Aetna’s blockbuster deal with CVS is facing a new threat: a lawsuit alleging the transaction shortchanges Aetna shareholders.
The class-action complaint (PDF), filed Tuesday in federal court by Aetna shareholder Olivier Miramond, claims a document that Aetna and CVS filed with the Securities and Exchange Commission contains “materially incomplete and misleading information” about the deal in a bid to win over shareholders.
That information concerns the financial projections for Aetna and the valuation projection analyses performed by the insurer’s financial adviser, which according to the suit, fail to accurately portray Aetna’s worth. Because of that, the sale price offered by CVS is "unfair and inadequate," the suit says, and thus the transaction will deny stockholders their right to share equitably in Aetna's true value.
Per the terms of the deal, CVS will pay $207 a share for Aetna, for a total value of $69 billion. With the assumption of Aetna's debt, the value swells to $77 billion.

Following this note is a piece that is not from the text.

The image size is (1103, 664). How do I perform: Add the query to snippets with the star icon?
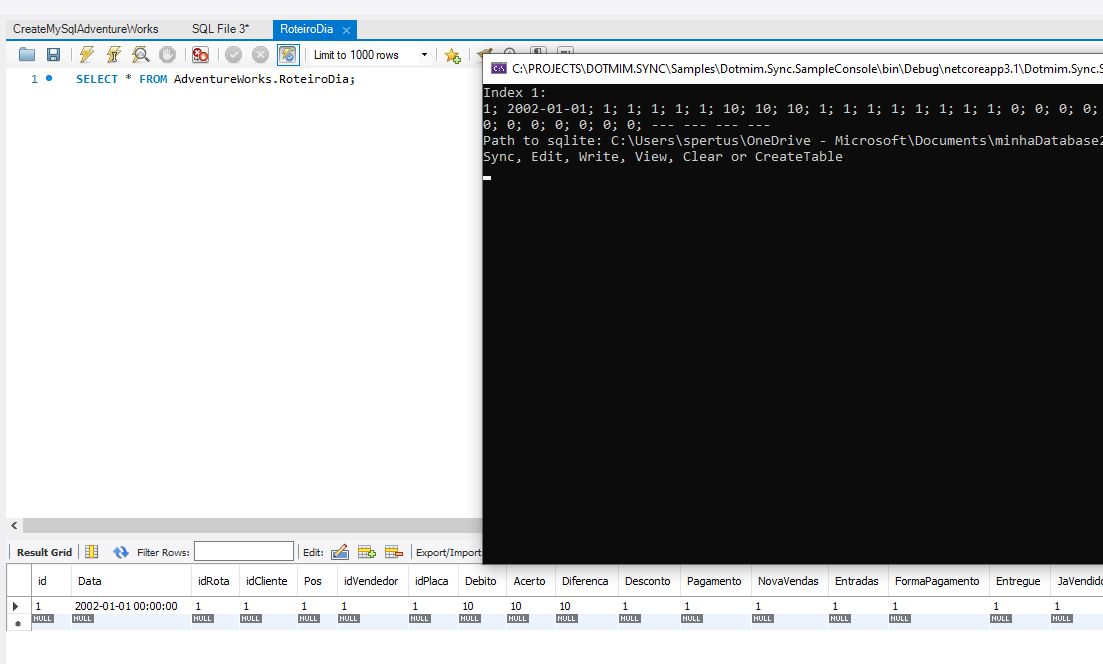[452, 54]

The lawsuit also takes issue with the “deal protection provisions” in the companies’ merger contract, arguing they’re set up in such a way that would prevent Aetna from accepting superior takeover offers from other companies. In particular, the $2.1 billion contract termination fee “is unreasonably high for this type of transaction and strongly discourages any other bidder from coming forward,” the complaint states.

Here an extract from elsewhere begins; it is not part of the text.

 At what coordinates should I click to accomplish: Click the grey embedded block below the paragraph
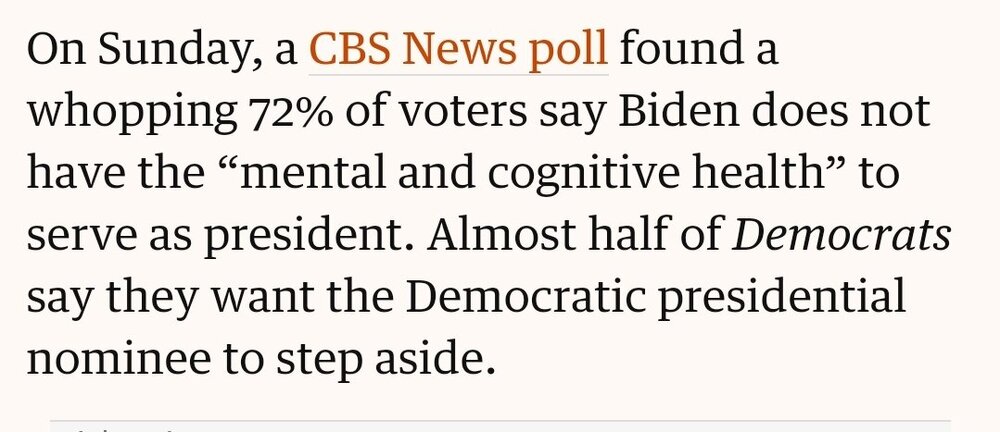pos(500,426)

Given these issues, the suit asks the court to block Aetna from holding a shareholder vote on its proposed deal until the insurer discloses the information allegedly missing from the SEC document.
If other shareholders join Miramond in opposing the CVS-Aetna deal, it will break from the precedent that Aetna shareholders set for its proposed purchase of Humana. In that case, both companies’ shareholders "overwhelmingly" approved the transaction—though the merger ultimately fell through after a federal judge blocked it.
CVS and Aetna will also have to win regulatory approval in order to consummate their deal, and it’s anyone’s guess how federal regulators will respond to the transaction.